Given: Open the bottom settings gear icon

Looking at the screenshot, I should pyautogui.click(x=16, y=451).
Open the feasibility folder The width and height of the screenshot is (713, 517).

==

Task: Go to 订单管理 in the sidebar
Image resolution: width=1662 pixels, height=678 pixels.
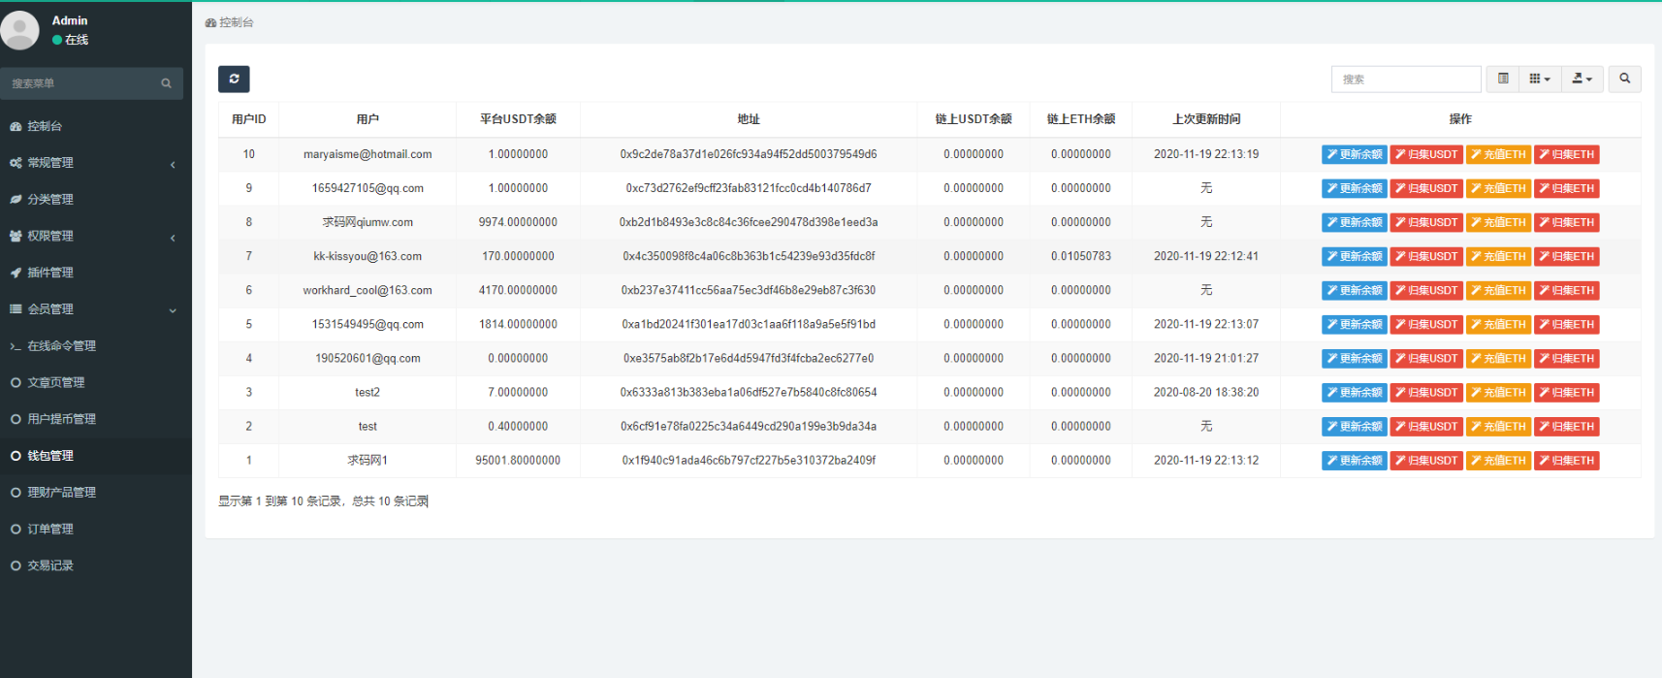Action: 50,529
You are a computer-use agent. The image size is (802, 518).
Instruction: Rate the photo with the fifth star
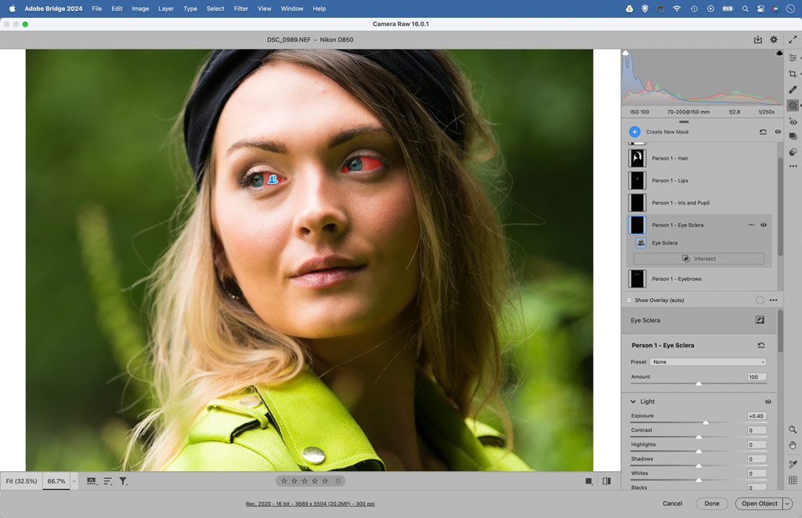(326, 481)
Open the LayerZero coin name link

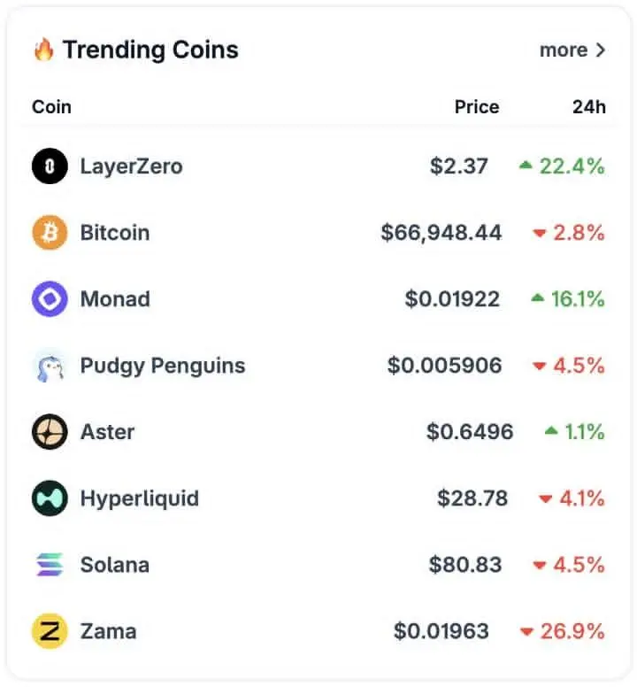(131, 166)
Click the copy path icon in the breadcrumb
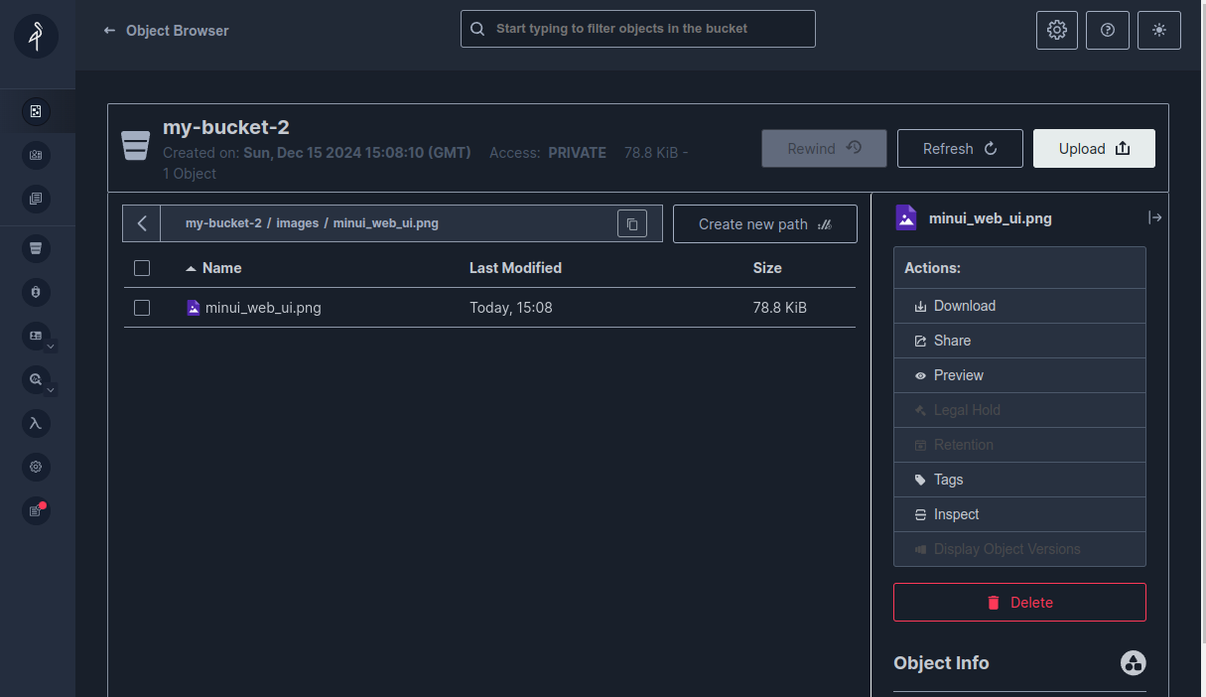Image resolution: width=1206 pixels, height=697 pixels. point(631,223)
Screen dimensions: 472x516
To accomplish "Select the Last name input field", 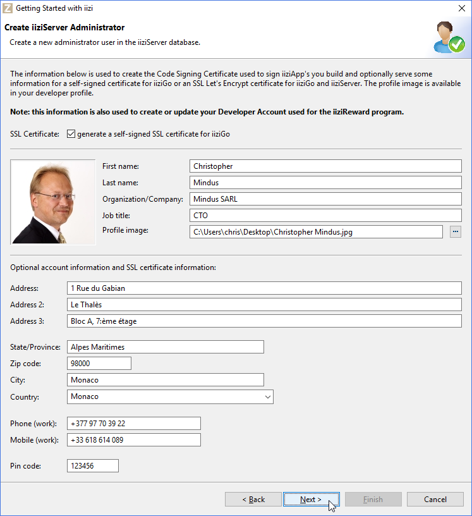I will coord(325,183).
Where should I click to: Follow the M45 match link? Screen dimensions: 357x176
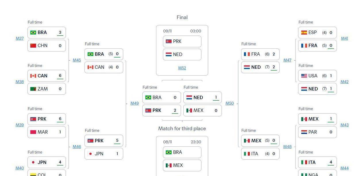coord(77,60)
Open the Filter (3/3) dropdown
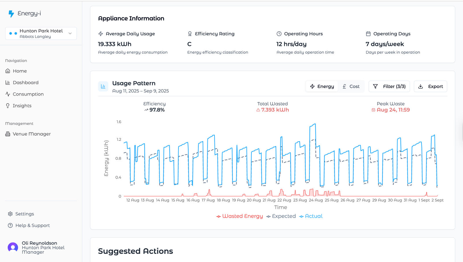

--

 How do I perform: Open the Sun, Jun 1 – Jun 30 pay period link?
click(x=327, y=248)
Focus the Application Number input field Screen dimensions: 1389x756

* **Instructions to follow**: Taking the entries above, restate exactly those lines that fall between the line with "Given: Open the bottom settings gear icon" and the line with "Open the feasibility", keeping both of those lines too.

* **Final answer**:
Given: Open the bottom settings gear icon

Looking at the screenshot, I should pyautogui.click(x=16, y=451).
Open the feasibility folder The width and height of the screenshot is (713, 517).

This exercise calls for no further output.